Task description: Render every entry below as a Markdown table with two columns, Row and Line, where Row holds a running number and Line holds the text of one line. Leave out blank lines.

Exercise data:
▬▬▬

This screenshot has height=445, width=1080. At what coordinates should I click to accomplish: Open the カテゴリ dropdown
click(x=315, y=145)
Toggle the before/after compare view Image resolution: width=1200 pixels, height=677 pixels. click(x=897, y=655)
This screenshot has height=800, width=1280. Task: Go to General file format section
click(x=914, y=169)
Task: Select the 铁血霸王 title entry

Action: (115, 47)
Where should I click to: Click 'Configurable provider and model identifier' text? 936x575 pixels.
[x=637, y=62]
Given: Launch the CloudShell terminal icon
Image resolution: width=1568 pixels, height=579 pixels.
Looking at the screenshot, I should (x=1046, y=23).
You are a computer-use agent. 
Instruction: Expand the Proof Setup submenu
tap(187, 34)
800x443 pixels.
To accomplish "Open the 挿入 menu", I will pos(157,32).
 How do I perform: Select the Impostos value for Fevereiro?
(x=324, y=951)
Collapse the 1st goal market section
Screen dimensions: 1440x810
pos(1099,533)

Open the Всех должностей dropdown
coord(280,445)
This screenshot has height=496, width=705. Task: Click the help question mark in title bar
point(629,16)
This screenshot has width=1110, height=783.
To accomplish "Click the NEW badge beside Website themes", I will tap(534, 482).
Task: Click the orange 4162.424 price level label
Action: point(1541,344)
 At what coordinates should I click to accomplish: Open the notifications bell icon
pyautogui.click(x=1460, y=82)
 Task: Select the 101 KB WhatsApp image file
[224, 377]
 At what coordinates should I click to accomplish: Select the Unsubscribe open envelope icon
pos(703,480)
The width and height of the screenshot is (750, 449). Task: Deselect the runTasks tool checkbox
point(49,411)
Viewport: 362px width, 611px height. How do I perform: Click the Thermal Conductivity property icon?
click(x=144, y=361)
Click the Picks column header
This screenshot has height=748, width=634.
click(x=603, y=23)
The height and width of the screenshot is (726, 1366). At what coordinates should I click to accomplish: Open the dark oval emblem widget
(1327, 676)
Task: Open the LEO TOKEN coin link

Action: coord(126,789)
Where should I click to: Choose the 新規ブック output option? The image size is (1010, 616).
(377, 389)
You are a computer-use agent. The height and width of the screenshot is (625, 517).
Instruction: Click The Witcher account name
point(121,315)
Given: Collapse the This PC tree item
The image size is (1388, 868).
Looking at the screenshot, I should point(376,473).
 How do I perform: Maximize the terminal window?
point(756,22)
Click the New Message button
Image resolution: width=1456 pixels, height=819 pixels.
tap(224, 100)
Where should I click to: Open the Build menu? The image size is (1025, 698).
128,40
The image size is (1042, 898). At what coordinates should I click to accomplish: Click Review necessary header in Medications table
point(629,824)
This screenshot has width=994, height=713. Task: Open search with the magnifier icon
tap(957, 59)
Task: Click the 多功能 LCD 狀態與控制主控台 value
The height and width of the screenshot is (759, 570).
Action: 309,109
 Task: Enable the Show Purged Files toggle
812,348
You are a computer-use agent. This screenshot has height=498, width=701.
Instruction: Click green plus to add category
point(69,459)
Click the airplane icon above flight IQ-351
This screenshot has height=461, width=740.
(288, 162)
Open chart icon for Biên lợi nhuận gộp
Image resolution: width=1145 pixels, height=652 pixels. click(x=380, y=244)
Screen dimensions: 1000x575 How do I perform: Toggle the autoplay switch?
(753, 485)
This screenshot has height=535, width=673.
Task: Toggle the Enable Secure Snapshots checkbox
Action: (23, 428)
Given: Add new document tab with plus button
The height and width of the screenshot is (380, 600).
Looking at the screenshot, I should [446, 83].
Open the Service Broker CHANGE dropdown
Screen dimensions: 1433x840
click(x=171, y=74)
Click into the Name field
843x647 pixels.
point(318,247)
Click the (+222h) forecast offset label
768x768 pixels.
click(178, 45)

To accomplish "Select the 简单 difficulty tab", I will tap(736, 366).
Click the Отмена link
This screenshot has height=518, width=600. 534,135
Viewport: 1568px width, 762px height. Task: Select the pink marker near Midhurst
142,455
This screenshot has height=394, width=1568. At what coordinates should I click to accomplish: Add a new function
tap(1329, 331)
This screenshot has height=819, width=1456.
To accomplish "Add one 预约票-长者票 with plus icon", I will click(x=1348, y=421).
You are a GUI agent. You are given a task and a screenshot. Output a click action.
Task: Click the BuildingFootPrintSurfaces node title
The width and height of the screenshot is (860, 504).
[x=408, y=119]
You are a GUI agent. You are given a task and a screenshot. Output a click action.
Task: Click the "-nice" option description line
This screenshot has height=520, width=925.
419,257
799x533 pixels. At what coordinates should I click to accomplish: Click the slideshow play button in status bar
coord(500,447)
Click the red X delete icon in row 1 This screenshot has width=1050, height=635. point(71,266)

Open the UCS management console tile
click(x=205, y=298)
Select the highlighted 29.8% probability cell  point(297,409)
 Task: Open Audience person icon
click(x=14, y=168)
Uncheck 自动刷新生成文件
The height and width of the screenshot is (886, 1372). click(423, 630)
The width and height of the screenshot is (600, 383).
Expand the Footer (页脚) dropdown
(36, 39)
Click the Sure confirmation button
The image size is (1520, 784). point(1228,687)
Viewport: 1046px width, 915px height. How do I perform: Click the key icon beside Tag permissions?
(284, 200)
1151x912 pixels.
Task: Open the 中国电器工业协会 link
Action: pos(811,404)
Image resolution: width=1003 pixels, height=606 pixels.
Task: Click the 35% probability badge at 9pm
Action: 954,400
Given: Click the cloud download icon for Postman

▬▬▬

Reply to the task:
| Row | Line |
|---|---|
| 1 | This screenshot has height=445, width=1080. At what coordinates should I click to accomplish: Open the カテゴリ dropdown |
| 2 | click(x=315, y=145) |
| 3 | Toggle the before/after compare view Image resolution: width=1200 pixels, height=677 pixels. click(x=897, y=655) |
| 4 | This screenshot has height=800, width=1280. Task: Go to General file format section |
| 5 | click(x=914, y=169) |
| 6 | Task: Select the 铁血霸王 title entry |
| 7 | Action: (115, 47) |
| 8 | Where should I click to: Click 'Configurable provider and model identifier' text? 936x575 pixels. |
| 9 | [x=637, y=62] |
| 10 | Given: Launch the CloudShell terminal icon |
| 11 | Image resolution: width=1568 pixels, height=579 pixels. |
| 12 | Looking at the screenshot, I should (x=1046, y=23). |
| 13 | You are a computer-use agent.  |
| 14 | Instruction: Expand the Proof Setup submenu |
| 15 | tap(187, 34) |
| 16 | 800x443 pixels. |
| 17 | To accomplish "Open the 挿入 menu", I will pos(157,32). |
| 18 |  How do I perform: Select the Impostos value for Fevereiro? |
| 19 | (x=324, y=951) |
| 20 | Collapse the 1st goal market section |
| 21 | Screen dimensions: 1440x810 |
| 22 | pos(1099,533) |
| 23 | Open the Всех должностей dropdown |
| 24 | coord(280,445) |
| 25 | This screenshot has height=496, width=705. Task: Click the help question mark in title bar |
| 26 | point(629,16) |
| 27 | This screenshot has width=1110, height=783. |
| 28 | To accomplish "Click the NEW badge beside Website themes", I will tap(534, 482). |
| 29 | Task: Click the orange 4162.424 price level label |
| 30 | Action: point(1541,344) |
| 31 |  At what coordinates should I click to accomplish: Open the notifications bell icon |
| 32 | pyautogui.click(x=1460, y=82) |
| 33 |  Task: Select the 101 KB WhatsApp image file |
| 34 | [224, 377] |
| 35 |  At what coordinates should I click to accomplish: Select the Unsubscribe open envelope icon |
| 36 | pos(703,480) |
| 37 | The width and height of the screenshot is (750, 449). Task: Deselect the runTasks tool checkbox |
| 38 | point(49,411) |
| 39 | Viewport: 362px width, 611px height. How do I perform: Click the Thermal Conductivity property icon? |
| 40 | click(x=144, y=361) |
| 41 | Click the Picks column header |
| 42 | This screenshot has height=748, width=634. |
| 43 | click(x=603, y=23) |
| 44 | The height and width of the screenshot is (726, 1366). At what coordinates should I click to accomplish: Open the dark oval emblem widget |
| 45 | (1327, 676) |
| 46 | Task: Open the LEO TOKEN coin link |
| 47 | Action: coord(126,789) |
| 48 | Where should I click to: Choose the 新規ブック output option? The image size is (1010, 616). |
| 49 | (377, 389) |
| 50 | You are a computer-use agent. The height and width of the screenshot is (625, 517). |
| 51 | Instruction: Click The Witcher account name |
| 52 | point(121,315) |
| 53 | Given: Collapse the This PC tree item |
| 54 | The image size is (1388, 868). |
| 55 | Looking at the screenshot, I should point(376,473). |
| 56 |  How do I perform: Maximize the terminal window? |
| 57 | point(756,22) |
| 58 | Click the New Message button |
| 59 | Image resolution: width=1456 pixels, height=819 pixels. |
| 60 | tap(224, 100) |
| 61 | Where should I click to: Open the Build menu? The image size is (1025, 698). |
| 62 | 128,40 |
| 63 | The image size is (1042, 898). At what coordinates should I click to accomplish: Click Review necessary header in Medications table |
| 64 | point(629,824) |
| 65 | This screenshot has width=994, height=713. Task: Open search with the magnifier icon |
| 66 | tap(957, 59) |
| 67 | Task: Click the 多功能 LCD 狀態與控制主控台 value |
| 68 | The height and width of the screenshot is (759, 570). |
| 69 | Action: 309,109 |
| 70 |  Task: Enable the Show Purged Files toggle |
| 71 | 812,348 |
| 72 | You are a computer-use agent. This screenshot has height=498, width=701. |
| 73 | Instruction: Click green plus to add category |
| 74 | point(69,459) |
| 75 | Click the airplane icon above flight IQ-351 |
| 76 | This screenshot has height=461, width=740. |
| 77 | (288, 162) |
| 78 | Open chart icon for Biên lợi nhuận gộp |
| 79 | Image resolution: width=1145 pixels, height=652 pixels. click(x=380, y=244) |
| 80 | Screen dimensions: 1000x575 How do I perform: Toggle the autoplay switch? |
| 81 | (753, 485) |
| 82 | This screenshot has height=535, width=673. |
| 83 | Task: Toggle the Enable Secure Snapshots checkbox |
| 84 | Action: (23, 428) |
| 85 | Given: Add new document tab with plus button |
| 86 | The height and width of the screenshot is (380, 600). |
| 87 | Looking at the screenshot, I should [446, 83]. |
| 88 | Open the Service Broker CHANGE dropdown |
| 89 | Screen dimensions: 1433x840 |
| 90 | click(x=171, y=74) |
| 91 | Click into the Name field |
| 92 | 843x647 pixels. |
| 93 | point(318,247) |
| 94 | Click the (+222h) forecast offset label |
| 95 | 768x768 pixels. |
| 96 | click(178, 45) |
| 97 | To accomplish "Select the 简单 difficulty tab", I will tap(736, 366). |
| 98 | Click the Отмена link |
| 99 | This screenshot has height=518, width=600. 534,135 |
| 100 | Viewport: 1568px width, 762px height. Task: Select the pink marker near Midhurst |
| 101 | 142,455 |
| 102 | This screenshot has height=394, width=1568. At what coordinates should I click to accomplish: Add a new function |
| 103 | tap(1329, 331) |
| 104 | This screenshot has height=819, width=1456. |
| 105 | To accomplish "Add one 预约票-长者票 with plus icon", I will click(x=1348, y=421). |
| 106 | You are a GUI agent. You are given a task and a screenshot. Output a click action. |
| 107 | Task: Click the BuildingFootPrintSurfaces node title |
| 108 | The width and height of the screenshot is (860, 504). |
| 109 | [x=408, y=119] |
| 110 | You are a GUI agent. You are given a task and a screenshot. Output a click action. |
| 111 | Task: Click the "-nice" option description line |
| 112 | This screenshot has height=520, width=925. |
| 113 | 419,257 |
| 114 | 799x533 pixels. At what coordinates should I click to accomplish: Click the slideshow play button in status bar |
| 115 | coord(500,447) |
| 116 | Click the red X delete icon in row 1 This screenshot has width=1050, height=635. point(71,266) |
| 117 | Open the UCS management console tile |
| 118 | click(x=205, y=298) |
| 119 | Select the highlighted 29.8% probability cell  point(297,409) |
| 120 |  Task: Open Audience person icon |
| 121 | click(x=14, y=168) |
| 122 | Uncheck 自动刷新生成文件 |
| 123 | The height and width of the screenshot is (886, 1372). click(423, 630) |
| 124 | The width and height of the screenshot is (600, 383). |
| 125 | Expand the Footer (页脚) dropdown |
| 126 | (36, 39) |
| 127 | Click the Sure confirmation button |
| 128 | The image size is (1520, 784). point(1228,687) |
| 129 | Viewport: 1046px width, 915px height. How do I perform: Click the key icon beside Tag permissions? |
| 130 | (284, 200) |
| 131 | 1151x912 pixels. |
| 132 | Task: Open the 中国电器工业协会 link |
| 133 | Action: pos(811,404) |
| 134 | Image resolution: width=1003 pixels, height=606 pixels. |
| 135 | Task: Click the 35% probability badge at 9pm |
| 136 | Action: 954,400 |
| 137 | Given: Click the cloud download icon for Postman |